同窓会の正副会長さんほか幹部の方々と、一夕、高田馬場の居酒屋で飲む機会があった。その時うかがった話の中で一番面白かったのは、早稲田大学の中で本庄高等学院出身者は最も「慶應的」なんです...ということであった。
附属校からの進学者が威張っている大学は慶應だけなのだそうで、他の場合は「附属ですみません」というのが普通らしい。慶應の学生は愛校心がものすごく強いのも有名で、だから三田会は最強と言われている。
さて、この学院長も早大の出身だが、「早稲田を愛している!」など、恥ずかしくてとても公言できない。ところが本庄の出身者は、臆面もなく母校愛を表出するという。
確かに本庄の学院生は何よりも「紺碧の空」が大好きで、肩を組んでその場でぴょんぴょん跳ね上がる独特の仕種で、いつまでもいつまでも歌い続けようとする。校歌も大学入学当初から三番まで正確に歌えるのは、本庄と早実の出身者だけだと言う。早稲田への母校愛を隠さない点で、「慶應的」と言われてみれば、その通りかもしれない。
早稲田はもともと、東大の反体制派学生のために大隈重信が作った学校であった(創立の当初から事情がひねくれている)。私が大学に入学した当時、早稲田の特徴は「野党精神」だと言われていた。その後、総理大臣を何人も輩出したから、最近は全く強調されないが、「野党精神」とは、体制に対し、常に異議申し立てを行い続ける存在ということだろう。だからこそ早稲田人は、ジャーナリズムの世界で大活躍したのである。(もっとも、こりゃ永遠に「与党」になれない、つまり天下は取れないということなのかいなとも思った)

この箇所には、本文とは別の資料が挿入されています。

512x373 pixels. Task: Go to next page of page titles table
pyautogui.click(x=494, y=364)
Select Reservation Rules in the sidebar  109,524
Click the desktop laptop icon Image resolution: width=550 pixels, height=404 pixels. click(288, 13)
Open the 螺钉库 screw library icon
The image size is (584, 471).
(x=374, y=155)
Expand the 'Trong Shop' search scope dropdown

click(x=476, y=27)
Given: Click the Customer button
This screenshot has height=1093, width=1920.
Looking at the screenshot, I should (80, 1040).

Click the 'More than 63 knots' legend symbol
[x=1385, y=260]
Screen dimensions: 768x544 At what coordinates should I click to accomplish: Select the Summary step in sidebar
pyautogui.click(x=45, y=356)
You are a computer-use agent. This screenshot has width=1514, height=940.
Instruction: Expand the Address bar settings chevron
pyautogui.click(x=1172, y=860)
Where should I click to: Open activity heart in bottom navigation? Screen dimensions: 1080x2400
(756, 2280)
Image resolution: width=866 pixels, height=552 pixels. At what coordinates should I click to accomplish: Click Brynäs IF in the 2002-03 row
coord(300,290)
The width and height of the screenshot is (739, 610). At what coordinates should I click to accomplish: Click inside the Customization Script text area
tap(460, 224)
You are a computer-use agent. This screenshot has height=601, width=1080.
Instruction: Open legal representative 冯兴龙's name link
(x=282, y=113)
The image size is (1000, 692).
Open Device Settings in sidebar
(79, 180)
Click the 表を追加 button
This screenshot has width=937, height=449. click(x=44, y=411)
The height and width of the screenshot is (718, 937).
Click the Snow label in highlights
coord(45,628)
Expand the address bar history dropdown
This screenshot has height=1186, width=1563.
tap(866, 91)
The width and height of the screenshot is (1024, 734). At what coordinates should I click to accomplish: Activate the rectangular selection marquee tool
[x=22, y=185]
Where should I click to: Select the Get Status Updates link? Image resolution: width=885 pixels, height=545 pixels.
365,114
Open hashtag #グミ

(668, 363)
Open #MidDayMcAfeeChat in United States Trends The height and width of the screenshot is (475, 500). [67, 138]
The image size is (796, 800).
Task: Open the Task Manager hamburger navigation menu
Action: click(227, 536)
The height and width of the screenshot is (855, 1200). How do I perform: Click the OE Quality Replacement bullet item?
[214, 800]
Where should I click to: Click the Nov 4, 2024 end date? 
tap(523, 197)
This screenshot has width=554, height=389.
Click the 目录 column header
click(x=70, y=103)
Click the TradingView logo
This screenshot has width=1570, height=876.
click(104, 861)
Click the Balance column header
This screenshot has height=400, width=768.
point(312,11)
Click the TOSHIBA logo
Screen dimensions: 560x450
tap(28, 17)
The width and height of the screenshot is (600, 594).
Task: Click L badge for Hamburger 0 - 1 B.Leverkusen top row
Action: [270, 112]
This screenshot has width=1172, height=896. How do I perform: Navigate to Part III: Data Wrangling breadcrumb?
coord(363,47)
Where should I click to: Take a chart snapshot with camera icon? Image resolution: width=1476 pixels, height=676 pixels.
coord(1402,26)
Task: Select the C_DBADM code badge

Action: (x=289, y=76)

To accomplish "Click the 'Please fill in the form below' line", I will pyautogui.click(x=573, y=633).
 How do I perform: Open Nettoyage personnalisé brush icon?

そういう雰囲気の中で学生生活を送ったせいで、私自身、早稲田を愛しているなどと公言する事はできかねる。役職上愛するのが当然みたいに言われれば、逆に心底反発を感じてしまう。
しかし本庄の学院生諸君には屈託がない。これは学校の個性であり、大事にして行きたい美風だろう。
とはいうものの、私自身は本業、一介の文学研究者である。されば唯一の余所者箇所長である本庄高等学院長として、当該箇所をイカ(異化)す存在たらんと、日々心がけている次第だ。